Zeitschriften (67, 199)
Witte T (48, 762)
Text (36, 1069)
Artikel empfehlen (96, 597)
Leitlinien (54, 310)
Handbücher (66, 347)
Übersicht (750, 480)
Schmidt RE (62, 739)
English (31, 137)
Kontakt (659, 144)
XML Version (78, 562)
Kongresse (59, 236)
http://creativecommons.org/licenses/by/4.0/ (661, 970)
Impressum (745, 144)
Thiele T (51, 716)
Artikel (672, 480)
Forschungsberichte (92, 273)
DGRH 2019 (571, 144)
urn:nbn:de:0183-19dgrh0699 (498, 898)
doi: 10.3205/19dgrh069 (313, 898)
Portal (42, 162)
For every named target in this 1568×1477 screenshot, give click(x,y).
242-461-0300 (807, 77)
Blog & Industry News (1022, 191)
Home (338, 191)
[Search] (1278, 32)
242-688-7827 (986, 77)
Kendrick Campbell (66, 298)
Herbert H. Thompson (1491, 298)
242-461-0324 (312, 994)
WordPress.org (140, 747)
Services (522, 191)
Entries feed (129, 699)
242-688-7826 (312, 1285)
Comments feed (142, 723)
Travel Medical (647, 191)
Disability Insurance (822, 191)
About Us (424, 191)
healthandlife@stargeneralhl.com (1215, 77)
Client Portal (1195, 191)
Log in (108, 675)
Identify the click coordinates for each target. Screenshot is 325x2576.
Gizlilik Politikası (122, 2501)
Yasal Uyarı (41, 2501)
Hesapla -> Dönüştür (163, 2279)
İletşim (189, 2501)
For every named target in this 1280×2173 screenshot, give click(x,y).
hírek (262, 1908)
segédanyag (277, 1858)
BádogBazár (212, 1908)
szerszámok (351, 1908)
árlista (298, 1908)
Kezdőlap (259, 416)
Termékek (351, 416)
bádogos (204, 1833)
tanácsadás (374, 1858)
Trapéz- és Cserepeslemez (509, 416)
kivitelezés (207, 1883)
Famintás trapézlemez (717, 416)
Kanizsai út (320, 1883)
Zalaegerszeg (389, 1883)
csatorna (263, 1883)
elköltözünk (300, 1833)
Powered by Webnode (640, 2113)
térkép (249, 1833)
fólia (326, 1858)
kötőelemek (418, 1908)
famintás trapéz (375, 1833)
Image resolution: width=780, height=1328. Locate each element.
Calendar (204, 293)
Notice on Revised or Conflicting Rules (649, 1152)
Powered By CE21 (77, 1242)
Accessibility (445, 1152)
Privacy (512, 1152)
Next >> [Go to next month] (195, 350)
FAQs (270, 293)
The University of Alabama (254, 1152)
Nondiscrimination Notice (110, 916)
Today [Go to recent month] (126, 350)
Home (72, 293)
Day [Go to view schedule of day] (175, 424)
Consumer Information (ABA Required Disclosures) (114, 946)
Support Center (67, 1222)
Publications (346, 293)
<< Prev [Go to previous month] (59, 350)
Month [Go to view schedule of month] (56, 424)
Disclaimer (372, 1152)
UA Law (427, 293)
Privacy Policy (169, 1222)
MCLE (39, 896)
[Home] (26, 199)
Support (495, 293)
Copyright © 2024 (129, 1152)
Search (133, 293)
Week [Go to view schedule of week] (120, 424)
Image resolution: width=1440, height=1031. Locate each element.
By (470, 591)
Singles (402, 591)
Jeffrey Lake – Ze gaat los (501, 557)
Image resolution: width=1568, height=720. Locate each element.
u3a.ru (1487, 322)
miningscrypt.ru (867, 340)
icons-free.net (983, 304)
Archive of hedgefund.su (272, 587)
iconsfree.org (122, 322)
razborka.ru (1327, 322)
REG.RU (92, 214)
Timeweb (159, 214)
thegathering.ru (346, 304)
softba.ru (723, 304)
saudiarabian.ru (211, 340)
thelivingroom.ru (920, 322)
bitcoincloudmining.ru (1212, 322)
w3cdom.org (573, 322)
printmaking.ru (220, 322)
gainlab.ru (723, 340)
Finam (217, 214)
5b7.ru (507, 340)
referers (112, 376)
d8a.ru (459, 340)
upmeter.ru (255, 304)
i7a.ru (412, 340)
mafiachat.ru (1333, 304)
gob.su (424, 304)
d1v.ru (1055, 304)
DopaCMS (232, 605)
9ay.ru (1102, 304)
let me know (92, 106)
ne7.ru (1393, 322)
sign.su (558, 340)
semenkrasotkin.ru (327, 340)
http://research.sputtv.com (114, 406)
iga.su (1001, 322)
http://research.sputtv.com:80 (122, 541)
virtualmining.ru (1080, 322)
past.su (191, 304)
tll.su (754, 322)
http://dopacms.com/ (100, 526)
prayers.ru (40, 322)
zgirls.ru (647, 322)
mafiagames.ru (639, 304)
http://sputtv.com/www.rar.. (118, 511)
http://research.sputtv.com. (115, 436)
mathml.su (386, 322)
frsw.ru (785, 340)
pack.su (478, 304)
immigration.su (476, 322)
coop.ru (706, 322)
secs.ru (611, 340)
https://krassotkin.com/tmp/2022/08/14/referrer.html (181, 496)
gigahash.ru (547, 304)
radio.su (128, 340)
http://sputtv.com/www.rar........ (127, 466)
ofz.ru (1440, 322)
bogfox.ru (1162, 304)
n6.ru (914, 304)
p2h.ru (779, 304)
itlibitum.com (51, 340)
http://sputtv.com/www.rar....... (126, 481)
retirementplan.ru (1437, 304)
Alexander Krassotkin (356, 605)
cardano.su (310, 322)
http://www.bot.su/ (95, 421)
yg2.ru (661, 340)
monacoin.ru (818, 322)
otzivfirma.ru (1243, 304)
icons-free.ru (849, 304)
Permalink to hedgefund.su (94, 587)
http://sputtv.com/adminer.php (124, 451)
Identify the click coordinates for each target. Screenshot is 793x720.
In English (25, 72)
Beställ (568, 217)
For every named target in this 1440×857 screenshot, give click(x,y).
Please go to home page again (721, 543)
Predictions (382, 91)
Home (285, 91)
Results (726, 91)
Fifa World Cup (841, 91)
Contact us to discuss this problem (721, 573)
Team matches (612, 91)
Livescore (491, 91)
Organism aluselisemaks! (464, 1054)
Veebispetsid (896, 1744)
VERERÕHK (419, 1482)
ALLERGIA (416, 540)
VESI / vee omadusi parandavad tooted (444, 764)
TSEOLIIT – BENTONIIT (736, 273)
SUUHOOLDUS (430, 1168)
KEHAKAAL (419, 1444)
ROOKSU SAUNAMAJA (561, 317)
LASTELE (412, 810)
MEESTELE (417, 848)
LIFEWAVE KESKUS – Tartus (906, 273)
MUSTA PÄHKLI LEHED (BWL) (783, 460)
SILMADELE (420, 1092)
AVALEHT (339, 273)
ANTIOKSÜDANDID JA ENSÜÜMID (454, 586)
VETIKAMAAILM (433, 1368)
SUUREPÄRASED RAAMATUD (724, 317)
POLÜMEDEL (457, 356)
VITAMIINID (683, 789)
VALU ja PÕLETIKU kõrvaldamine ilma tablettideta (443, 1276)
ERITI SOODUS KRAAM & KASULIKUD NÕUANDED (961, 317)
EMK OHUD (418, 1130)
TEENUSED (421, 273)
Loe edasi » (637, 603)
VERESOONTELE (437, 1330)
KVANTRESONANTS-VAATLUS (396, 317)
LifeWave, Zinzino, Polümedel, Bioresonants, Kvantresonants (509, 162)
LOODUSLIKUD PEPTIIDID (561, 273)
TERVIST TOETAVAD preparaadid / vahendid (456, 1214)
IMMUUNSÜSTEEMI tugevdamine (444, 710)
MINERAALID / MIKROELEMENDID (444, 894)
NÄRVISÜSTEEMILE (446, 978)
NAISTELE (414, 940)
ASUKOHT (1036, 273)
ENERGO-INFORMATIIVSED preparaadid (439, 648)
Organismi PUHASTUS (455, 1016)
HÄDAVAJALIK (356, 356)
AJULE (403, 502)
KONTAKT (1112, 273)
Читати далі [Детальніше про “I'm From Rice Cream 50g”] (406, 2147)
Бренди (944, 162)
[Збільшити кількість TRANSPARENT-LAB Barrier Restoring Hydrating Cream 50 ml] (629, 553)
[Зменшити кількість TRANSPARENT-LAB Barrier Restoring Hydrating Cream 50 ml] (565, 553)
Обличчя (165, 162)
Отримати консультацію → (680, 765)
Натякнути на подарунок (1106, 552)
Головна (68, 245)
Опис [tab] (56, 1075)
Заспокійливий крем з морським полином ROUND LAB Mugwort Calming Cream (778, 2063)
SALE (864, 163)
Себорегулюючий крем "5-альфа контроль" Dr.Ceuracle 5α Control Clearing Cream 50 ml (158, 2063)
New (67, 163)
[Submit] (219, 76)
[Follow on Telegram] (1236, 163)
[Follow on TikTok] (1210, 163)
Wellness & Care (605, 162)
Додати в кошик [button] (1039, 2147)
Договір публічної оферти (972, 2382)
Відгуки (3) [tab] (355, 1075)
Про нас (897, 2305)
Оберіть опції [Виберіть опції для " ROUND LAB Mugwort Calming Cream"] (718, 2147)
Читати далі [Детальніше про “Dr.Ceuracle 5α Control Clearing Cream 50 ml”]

=-=-=-=-=

Written task
Copy the data between the line holding "d1v.ru (1055, 304)" and the line holding "tll.su (754, 322)", inclusive, and raise every coordinate in the answers by 71.

The answer
d1v.ru (1126, 375)
DopaCMS (303, 676)
9ay.ru (1173, 375)
let me know (163, 177)
ne7.ru (1464, 393)
sign.su (629, 411)
semenkrasotkin.ru (398, 411)
http://research.sputtv.com (185, 477)
iga.su (1072, 393)
http://research.sputtv.com:80 (193, 612)
virtualmining.ru (1151, 393)
past.su (262, 375)
tll.su (825, 393)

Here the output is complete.